* _TEXT SECTION_:

Angus Bernard MacEachern (February 8, 1759 - April 22, 1835) was a Scottish bishop in the Roman Catholic Church who rose to become the first bishop of the newly formed Diocese of Charlottetown following its separation from the Archdiocese of Quebec on August 11, 1829.

==Biography==
MacEachern was born in Kinlochmoidart, Scotland, Lochaber, the son of Hugh Bàn MacEachern and Mary MacDonald. He became a protégé of Bishop Hugh MacDonald, vicar apostolic of the Highland District for the underground Catholic Church in Scotland, and, when his family emigrated to Prince Edward Island in 1772, 13-year-old Angus stayed behind to study for the Roman Catholic priesthood at the clandestine minor seminary at Buorblach near Morar. His major seminary training continued at the Royal Scots College in Spain, as education was then denied Catholics throughout the British Empire, and, in particular, training for the priesthood, was expressly forbidden by the Penal Laws on pain of the death penalty, until Catholic emancipation in 1829. Fr. MacEachern arrived on Prince Edward Island, then a British colony in North America known as St. John's Island, in 1790 as a young missionary, joining his emigrant family. Fr. MacEachern, who would later be recognized as firmly placing Catholic roots in the colony as well as throughout the Maritimes, travelled endlessly in the area as a priest. He was fluent in English, French, and Gaelic, therefore permitting him to minister to a variety of different cultures in the region.

In the port of Pictou, Nova Scotia, Presbyterian minister and Canadian Gaelic poet James Drummond MacGregor was known to be quite aggressive in his efforts to convert his fellow Gaels from Roman Catholicism to Presbyterianism. That is why in 1791, Fr. MacEachern travelled from Prince Edward Island and urged the first large group of Catholic immigrants from the Scottish Gaeldom to leave Pictou County and settle among their co-religionists in Antigonish County and on Cape Breton Island.

* _PROBLEM_: According to the text on Angus Bernard MacEachern, which languages did he speak fluently? The listing that follows is from a separate source.

* _SOURCE MATERIAL_:
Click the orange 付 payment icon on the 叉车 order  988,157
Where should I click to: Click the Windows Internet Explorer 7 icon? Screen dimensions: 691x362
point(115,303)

* _EXPECTED ANSWER_: English, French, and Gaelic.